You may have noticed the change in your backyard or along your favorite hike. Snow might be melting a little earlier than in the past, and flowers are poking their heads through the soil a little sooner. Maybe your lilacs bloom before you remembered years ago.
If you did notice, a scientific study now backs it up.
High mountain flowers in the Rocky Mountains are blooming up to a month earlier than they did 40 years ago, according to research by University of Maryland Biology professor David Inouye. His paper,“Shifts in flowering phenology reshape a subalpine plant community,” was published recently in the Proceedings of the National Academy of Sciences. The implications of his findings could range from wildflowers changing where and when they grow to others dying off altogether.

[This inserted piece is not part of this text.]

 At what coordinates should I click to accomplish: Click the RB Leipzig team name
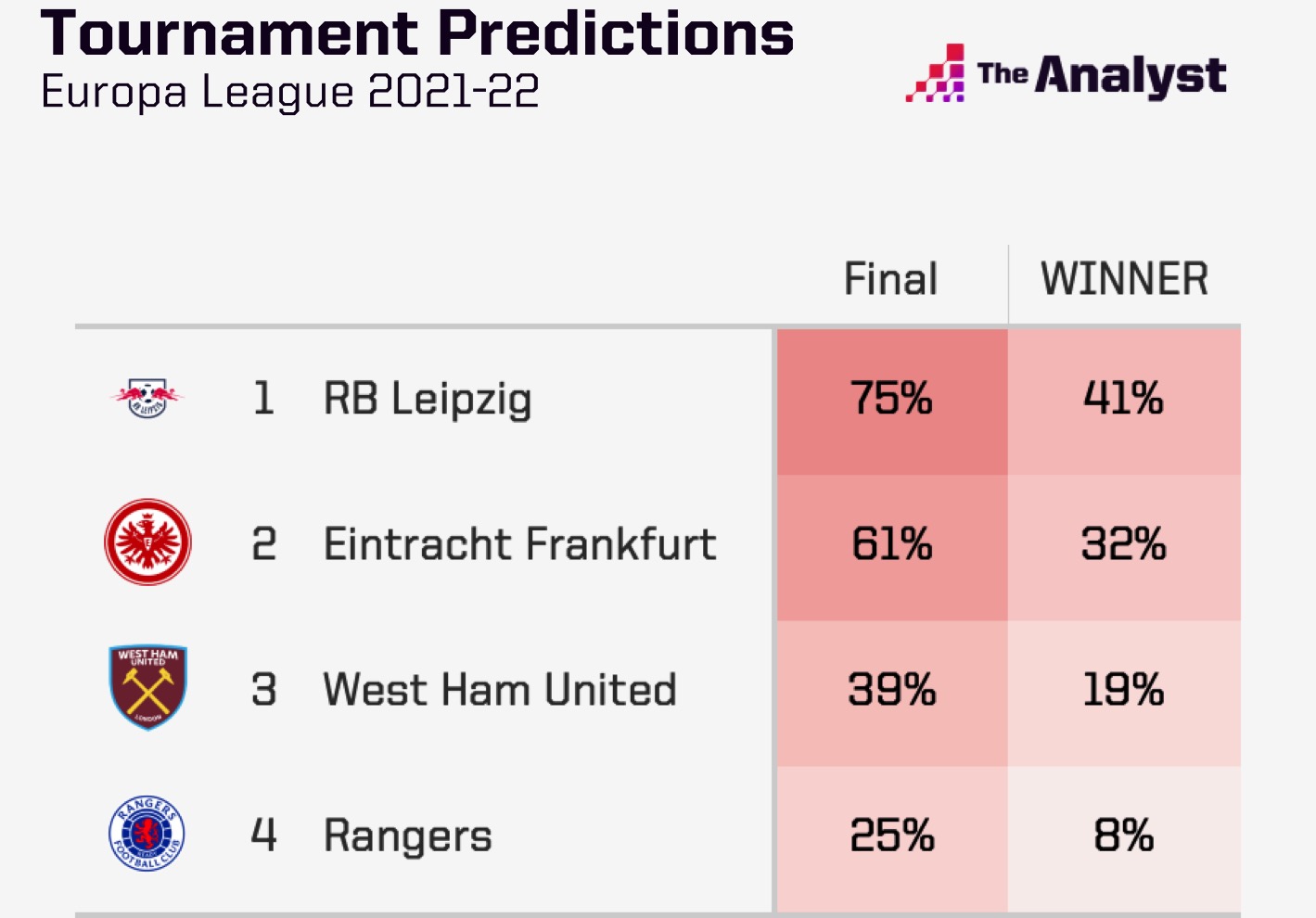click(428, 400)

“When I started this project in the early ‘70s, no one talked about climate change, nobody was thinking about it,” he said.
In 1973, as a graduate student at the Rocky Mountain Biological Laboratory in Colorado, Inouye was working with hummingbirds and bumblebees. He wanted to know what flowers the two creatures used for nectar and pollen, and he and several other students cordoned off 2-by 2-meter plots in various areas in the mountains. They walked around to their plots every other day for the entire growing season, counting and cataloging which plants they noticed growing, how many flowers the plants grew and when they bloomed.
“At the end of the year, we had interesting data and thought, if we did it more than a year we would have more insights about how different flowering is from one year to the next,” he said. “Every year I kept going and there were additional insights gained and more perspectives possible.”
The other students working with him eventually dropped off. He took over their plots, gathering 30 sections and monitoring about 120 different flowering species.
The National Science Foundation has paid for much of his research, including for the next five years.
“We were interested in questions like how many species are in bloom at the same time during the summer and how many bloom in a 2-by-2 plot and when does flowering begin and end,” he said. “It’s a pretty simple question and data to collect, but I think the real value in the data set is now its longevity.”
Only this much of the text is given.